Zucman n’entend pas dans ce livre analyser tous les circuits de l’argent à l’œuvre dans les paradis fiscaux. Il n’analyse pas les combinaisons des multinationales, leurs optimisations fiscales souvent à la limite de la légalité. Il ne s’agit pas non plus d’une étude des circuits carrément mafieux de vente d’armes, de drogues, etc.

Il examine « seulement » les fortunes des particuliers que recèlent les comptes bancaires hors-sol (offshore) des métropoles occidentales, en particulier en Europe et en France.

La première originalité de Zucman réside dans sa méthode.

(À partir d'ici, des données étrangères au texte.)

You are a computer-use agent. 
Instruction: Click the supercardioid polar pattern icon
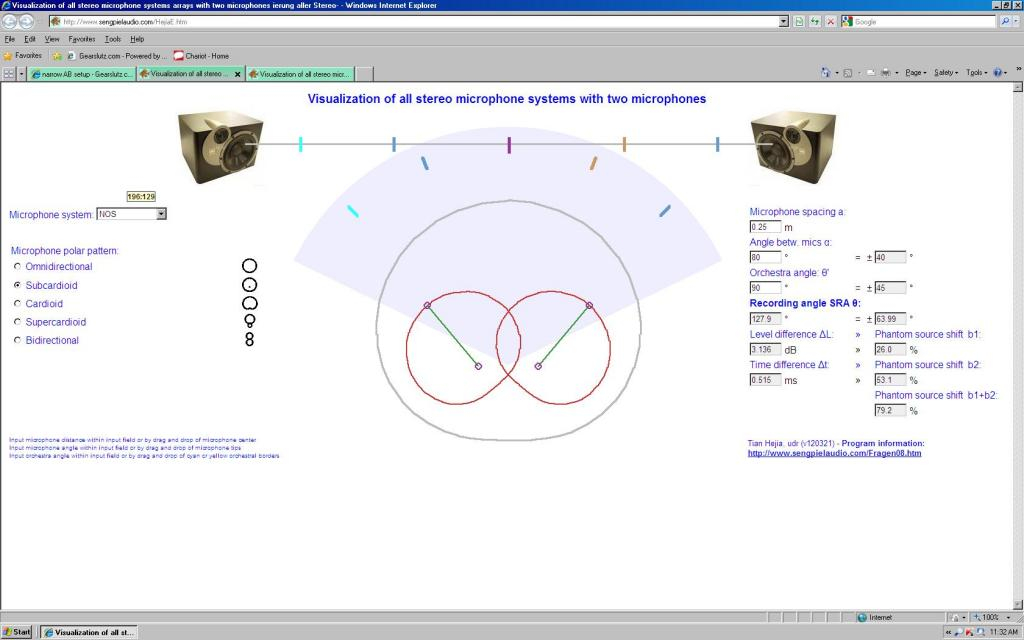click(x=249, y=321)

Elle repose sur une analyse fine des statistiques publiées par les sites officiels des banques et des états (2). En avril 2009 le sommet du G20 décrète « la fin du secret bancaire » : depuis, les fortunes hors-sol ont progressé de 14% pour atteindre 1800 milliards d’euros en 2013. Les « petits fraudeurs » ne sont certes plus à l’abri depuis quelques années et les banques suisses cherchent à se débarrasser des petits comptes détenus depuis des lustres par des héritiers allemands et français. Mais la diminution du nombre de ces comptes est plus que compensée par la hausse énorme des fonds déposés par les « ultra-riches ».

« Le secret bancaire n’est mort que dans les gazettes mal informées. Le chiffre de 1800 milliards d’euros est sans doute une estimation basse » dit Gabriel Zucman et « 60% des avoirs appartenant à des étrangers sont attribués aux îles Vierges britanniques, au Panama et aux autres territoires où sont domiciliées les sociétés-écrans ». Sur le total des fortunes gérées en Suisse, 1000 milliards d’euros viennent d’Europe : 200 Mrds d’Allemagne, 180 de France, 120 d’Italie, etc. Les placements faits par les banques suisses vont d’abord au Luxembourg pour 600 Mrds, en Irlande 150 Mrds,… L’évasion fiscale en Europe repose sur le trio : îles Vierges, Suisse, Luxembourg.

Comment évaluer la fortune des ultra-riches ?

Zucman estime que 5800Mrds d’euros, c’est-à-dire 8% du total des patrimoines financiers des ménages se trouve dans les paradis fiscaux3 dont près d’un tiers en Suisse (1800Mrds €), le reste dans les autres « paradis » : Singapour, Hong Kong, les Bahamas, les îles Caïmans, le Luxembourg et Jersey. Ces grandes fortunes ne laissent pas tout cet argent « dormir » sur des comptes courants : il alimente les marchés financiers internationaux. Et c’est là que l’on peut voir les anomalies dans les statistiques qui notent les actifs et les dettes des nations entre elles. Gabriel Zucman montre un exemple. Un français ayant un compte clandestin en Suisse achète des actions Google. Cela génère un passif aux États-Unis, rien en Suisse puisque le propriétaire est français, rien en France où la Banque de France ignore tout de ce compte. Il va y avoir alors une anomalie : plus de passifs que d’actifs au niveau mondial, ainsi l’écart actifs/passifs reflète les fortunes détenues hors-sol. On le voit par exemple pour le Luxembourg : la valeur des fonds qui y sont domiciliés s’élève à 2200 Mrds € (début 2013). L’ensemble des fonds luxembourgeois enregistrés à l’actif de tous les pays n’est que 1200 Mrds. Les 1000 Mrds € de différence n’ont pas de propriétaire ! Cela est vrai aussi pour l’Irlande et les îles Caïmans. « L’essentiel du déséquilibre actif-passif mondial vient de là ».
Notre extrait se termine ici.